Three is to get the source packages and then create my own rpms for SuSE 8.2 myself. I haven't done this but feels it's time I learned to. If I were to take this path I would greatly appreciate any pointers that others may offer, such as specific literature/readme's and programs that would make it easier for an rpm noob to use and follow.
You can build rpm's from source rpm's, but can I suggest another method. You have a wonderful little program already called "checkinstall" that you can use. You get the compressed tarballs and follow along as though doing a configure/make/make install. However, instead of doing make install you call checkinstall. It actually does the make install for you but then it interactively creates an rpm from the detail it gathers doing the install. It then installs the rpm. This creates an entry in the rpm database and you can subsequently treat it as an rpm installation.
It makes maintaining non-SuSE specific software a breeze.
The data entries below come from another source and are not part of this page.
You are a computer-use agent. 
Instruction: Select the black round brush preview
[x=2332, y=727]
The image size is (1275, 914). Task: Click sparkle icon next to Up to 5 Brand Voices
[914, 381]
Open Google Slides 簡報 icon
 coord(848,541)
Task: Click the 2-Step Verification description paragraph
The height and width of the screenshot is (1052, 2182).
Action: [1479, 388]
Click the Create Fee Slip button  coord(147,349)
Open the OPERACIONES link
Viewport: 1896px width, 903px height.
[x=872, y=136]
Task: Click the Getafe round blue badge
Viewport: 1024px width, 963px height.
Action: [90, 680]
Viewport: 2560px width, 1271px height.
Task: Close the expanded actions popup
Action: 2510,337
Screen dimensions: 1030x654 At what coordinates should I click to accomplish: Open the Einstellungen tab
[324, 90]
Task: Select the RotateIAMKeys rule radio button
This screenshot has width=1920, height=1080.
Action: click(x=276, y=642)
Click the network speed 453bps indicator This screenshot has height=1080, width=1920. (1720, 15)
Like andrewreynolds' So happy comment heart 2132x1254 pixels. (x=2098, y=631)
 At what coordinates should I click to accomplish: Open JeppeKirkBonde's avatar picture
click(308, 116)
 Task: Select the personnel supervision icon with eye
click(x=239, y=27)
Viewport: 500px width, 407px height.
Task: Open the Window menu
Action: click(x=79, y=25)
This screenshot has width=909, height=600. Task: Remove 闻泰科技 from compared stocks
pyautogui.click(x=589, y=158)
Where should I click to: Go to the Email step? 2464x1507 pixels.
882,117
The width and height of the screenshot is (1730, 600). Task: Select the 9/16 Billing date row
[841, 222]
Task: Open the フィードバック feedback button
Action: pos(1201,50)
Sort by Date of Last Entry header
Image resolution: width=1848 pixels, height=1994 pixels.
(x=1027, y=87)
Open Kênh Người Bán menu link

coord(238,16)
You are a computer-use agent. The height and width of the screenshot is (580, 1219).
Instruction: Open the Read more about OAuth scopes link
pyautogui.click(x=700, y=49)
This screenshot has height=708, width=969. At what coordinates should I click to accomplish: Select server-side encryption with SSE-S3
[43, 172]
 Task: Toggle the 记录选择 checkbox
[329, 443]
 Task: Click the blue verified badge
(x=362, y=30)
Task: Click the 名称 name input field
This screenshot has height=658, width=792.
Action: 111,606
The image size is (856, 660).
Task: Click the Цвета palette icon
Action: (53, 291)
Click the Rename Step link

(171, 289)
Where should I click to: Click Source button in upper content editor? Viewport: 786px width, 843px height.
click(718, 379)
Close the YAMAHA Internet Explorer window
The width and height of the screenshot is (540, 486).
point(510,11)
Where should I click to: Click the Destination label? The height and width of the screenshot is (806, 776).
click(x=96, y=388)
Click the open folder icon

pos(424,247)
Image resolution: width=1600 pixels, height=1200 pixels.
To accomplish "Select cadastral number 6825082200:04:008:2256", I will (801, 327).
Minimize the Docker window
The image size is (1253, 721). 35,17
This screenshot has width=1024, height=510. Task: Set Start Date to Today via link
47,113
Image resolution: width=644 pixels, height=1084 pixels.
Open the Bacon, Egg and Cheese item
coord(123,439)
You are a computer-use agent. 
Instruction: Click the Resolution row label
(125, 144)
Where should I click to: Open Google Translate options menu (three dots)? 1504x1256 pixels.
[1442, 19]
All the advantages of your own configure plus rpm management. BTW, I usually run SuSEconfig manually after such an install, for good order.
Paul.
Cool, I do remember hearing about this. Also, is the KRPMbuilder a front end for this. I was giving it a look and some pre-defined arguments (fill in the spaces). Are you or anyone else aware of this program and have any opinion one way or the other? The checkinstall sounds very handy though. I have done many tarballs and am faily comfortable with them. I guess what your saying config make to get things straight, deps, paths, etc.. and the run check install - I'll have a look at the man pages. Cheers, Curtis.